Nearly 20% of all people infected with HIV in the US pass through a correctional facility each year. Several studies suggest that the prevalence of HIV infection among prisoners is between 8 and 10-fold higher than the prevalence in non-incarcerated populations and a significant proportion of inmates are at elevated risk for infection. Voluntary counseling and testing (VCT) of individuals at risk for HIV infection is an effective means of primary and secondary HIV prevention. The North Carolina Department of Corrections (NCDOC) has a voluntary HIV testing policy and 70% of all incoming inmates decline the opportunity to receive testing. As is the case for the other 31 state prison systems that employ voluntary testing, this is a lost opportunity to identify infected people and enroll them in care. Unfortunately, we are missing several pieces of information required both to determine the true prevalence of HIV infection among incarcerated people as well as to understand how newly incarcerated people make the decision to receive an HIV test. In a collaborative effort between researchers at the UNC Schools of Medicine and Public Health and officials at the NCDOC and the North Carolina Department of Health and Human Services (NCDHHS), we will perform a comprehensive assessment of the barriers and facilitators of HIV testing in a large state prison system. First, we will determine the actual prevalence of acute and chronic HIV infection among incoming inmates and characterize the HIV risk behaviors of this group. Second, we will examine the association between the uptake of voluntary HIV testing among recently incarcerated inmates and variables at three levels: individual inmate, NCDOC nurse-counselor and prison processing facility. Finally, we will conduct a preliminary examination of the risks associated with receiving an HIV diagnosis in prison. The ultimate goals of the studies described in this application are to obtain a clearer picture of the impact of HIV infection among this population and to inform the design of interventions to promote HIV VCT in this setting. Specifically, we will:
Aim 1. Determine the prevalence of acute and chronic HIV infection in a large state prison system.
Aim 2. Determine the inmate, nurse-counselor and facility characteristics associated with agreeing to HIV VCT.
Aim 3. Explore the risks associated with receiving an HIV diagnosis in prison.

=====

Tasks to perform »
**a.** List the aims set out at the end of the study description.
**b.** Please answer these questions from the study description:
(i) What percentage of incoming NCDOC inmates decline HIV testing?
(ii) Apart from North Carolina, how many state prison systems use voluntary testing?
(iii) How many times higher is HIV prevalence among prisoners than in non-incarcerated populations, according to several studies?
**c.** Summarize the study description in two sentences.
The records that come next have no connection to the study description.

[Stored items]
=====

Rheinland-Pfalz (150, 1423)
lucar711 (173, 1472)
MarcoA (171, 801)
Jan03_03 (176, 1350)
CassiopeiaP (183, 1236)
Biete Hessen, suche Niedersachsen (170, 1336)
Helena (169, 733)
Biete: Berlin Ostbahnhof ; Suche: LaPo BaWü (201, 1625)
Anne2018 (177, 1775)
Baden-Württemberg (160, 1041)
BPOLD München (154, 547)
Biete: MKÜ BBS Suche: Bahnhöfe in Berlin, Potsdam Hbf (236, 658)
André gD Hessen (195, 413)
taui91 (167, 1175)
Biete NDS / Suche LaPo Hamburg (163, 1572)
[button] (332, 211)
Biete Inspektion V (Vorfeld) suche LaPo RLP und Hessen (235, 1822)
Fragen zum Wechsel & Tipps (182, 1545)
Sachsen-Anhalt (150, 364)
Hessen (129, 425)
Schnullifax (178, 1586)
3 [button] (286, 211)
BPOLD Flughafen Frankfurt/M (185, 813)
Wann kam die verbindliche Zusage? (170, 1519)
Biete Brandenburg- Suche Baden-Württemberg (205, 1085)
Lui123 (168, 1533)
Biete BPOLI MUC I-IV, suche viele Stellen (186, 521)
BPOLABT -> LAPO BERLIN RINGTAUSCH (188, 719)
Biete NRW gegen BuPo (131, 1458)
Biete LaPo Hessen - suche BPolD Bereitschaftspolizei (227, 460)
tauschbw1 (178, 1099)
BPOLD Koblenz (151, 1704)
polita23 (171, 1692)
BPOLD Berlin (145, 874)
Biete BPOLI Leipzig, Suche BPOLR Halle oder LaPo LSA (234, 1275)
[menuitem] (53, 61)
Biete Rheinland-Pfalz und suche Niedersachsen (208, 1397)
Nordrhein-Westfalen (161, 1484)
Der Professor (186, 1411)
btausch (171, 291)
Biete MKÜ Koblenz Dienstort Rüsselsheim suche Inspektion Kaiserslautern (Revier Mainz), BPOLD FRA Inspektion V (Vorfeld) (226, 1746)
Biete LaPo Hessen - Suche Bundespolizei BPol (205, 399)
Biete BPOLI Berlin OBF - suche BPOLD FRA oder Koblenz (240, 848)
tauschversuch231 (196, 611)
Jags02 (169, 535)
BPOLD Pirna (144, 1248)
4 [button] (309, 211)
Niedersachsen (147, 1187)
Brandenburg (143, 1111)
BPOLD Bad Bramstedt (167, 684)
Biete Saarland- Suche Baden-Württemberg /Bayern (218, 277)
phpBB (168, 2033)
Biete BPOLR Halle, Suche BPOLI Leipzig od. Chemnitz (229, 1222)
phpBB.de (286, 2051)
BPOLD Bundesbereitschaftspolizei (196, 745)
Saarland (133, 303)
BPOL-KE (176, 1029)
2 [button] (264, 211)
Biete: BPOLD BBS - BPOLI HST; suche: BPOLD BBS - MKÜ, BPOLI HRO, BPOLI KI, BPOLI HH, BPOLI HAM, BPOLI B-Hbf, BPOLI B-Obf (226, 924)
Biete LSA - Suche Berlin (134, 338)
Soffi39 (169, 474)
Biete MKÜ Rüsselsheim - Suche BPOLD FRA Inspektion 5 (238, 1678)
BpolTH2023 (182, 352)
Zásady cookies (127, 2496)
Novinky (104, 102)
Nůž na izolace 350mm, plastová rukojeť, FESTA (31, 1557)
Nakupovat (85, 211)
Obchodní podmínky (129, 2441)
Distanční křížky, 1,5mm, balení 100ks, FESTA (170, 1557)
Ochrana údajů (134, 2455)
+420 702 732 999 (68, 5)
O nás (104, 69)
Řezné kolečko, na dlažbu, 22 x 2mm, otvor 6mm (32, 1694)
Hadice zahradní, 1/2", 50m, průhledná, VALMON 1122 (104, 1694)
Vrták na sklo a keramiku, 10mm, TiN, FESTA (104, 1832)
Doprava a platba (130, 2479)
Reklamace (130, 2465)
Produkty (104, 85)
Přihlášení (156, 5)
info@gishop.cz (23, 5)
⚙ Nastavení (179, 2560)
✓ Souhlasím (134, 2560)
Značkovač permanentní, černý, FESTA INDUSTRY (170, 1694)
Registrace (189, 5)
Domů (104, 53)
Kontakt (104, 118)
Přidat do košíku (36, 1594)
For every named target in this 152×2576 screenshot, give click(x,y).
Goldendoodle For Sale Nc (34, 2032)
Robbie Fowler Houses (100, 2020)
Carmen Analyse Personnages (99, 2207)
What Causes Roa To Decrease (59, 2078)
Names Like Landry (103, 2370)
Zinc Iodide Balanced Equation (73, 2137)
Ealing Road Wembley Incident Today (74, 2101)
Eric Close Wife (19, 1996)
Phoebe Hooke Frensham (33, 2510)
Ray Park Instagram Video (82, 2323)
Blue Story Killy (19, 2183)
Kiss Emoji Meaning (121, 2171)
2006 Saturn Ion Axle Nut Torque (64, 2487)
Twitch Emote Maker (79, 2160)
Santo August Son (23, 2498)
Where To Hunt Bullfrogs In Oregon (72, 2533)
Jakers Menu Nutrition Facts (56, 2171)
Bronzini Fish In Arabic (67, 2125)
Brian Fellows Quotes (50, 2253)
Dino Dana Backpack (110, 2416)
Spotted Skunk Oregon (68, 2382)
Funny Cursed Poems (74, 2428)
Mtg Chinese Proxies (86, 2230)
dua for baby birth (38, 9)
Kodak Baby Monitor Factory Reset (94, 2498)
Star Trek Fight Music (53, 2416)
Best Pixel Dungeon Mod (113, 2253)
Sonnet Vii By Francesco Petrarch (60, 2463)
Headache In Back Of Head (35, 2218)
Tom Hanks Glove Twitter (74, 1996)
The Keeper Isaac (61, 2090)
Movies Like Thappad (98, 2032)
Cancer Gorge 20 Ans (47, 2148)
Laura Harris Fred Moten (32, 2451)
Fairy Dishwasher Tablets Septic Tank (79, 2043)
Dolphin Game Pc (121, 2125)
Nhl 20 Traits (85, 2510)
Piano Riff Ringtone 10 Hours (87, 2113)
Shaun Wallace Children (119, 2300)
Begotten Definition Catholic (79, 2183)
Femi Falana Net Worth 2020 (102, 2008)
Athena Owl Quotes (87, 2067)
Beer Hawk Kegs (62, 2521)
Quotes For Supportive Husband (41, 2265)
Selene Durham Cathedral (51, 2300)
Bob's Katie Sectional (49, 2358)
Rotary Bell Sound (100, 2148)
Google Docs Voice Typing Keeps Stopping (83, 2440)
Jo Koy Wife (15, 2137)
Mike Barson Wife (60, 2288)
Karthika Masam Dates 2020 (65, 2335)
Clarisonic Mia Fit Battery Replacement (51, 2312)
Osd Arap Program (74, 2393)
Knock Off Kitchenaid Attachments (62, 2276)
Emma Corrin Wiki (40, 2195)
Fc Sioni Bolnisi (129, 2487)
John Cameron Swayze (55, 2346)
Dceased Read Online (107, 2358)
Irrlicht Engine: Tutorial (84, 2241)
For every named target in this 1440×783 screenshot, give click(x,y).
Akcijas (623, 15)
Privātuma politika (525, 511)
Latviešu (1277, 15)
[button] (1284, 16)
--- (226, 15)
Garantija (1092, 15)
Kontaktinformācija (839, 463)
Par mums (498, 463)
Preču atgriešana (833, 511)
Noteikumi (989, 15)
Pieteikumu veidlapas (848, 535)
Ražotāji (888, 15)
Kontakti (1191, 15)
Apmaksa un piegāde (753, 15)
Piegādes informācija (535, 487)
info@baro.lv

=====

Answers by item number »
**a.**
Aim 1: Determine the prevalence of acute and chronic HIV infection in a large state prison system.
Aim 2: Determine the inmate, nurse-counselor and facility characteristics associated with agreeing to HIV VCT.
Aim 3: Explore the risks associated with receiving an HIV diagnosis in prison.

**b.**
(i) 70%
(ii) 31
(iii) Between 8 and 10-fold higher

**c.** HIV prevalence among prisoners is far higher than in non-incarcerated populations, yet 70% of incoming inmates in North Carolina's voluntary testing system decline an HIV test. UNC researchers, working with state corrections and health officials, plan to measure HIV prevalence among incoming inmates, identify the inmate, nurse-counselor and facility factors tied to accepting testing, and explore the risks of receiving an HIV diagnosis in prison.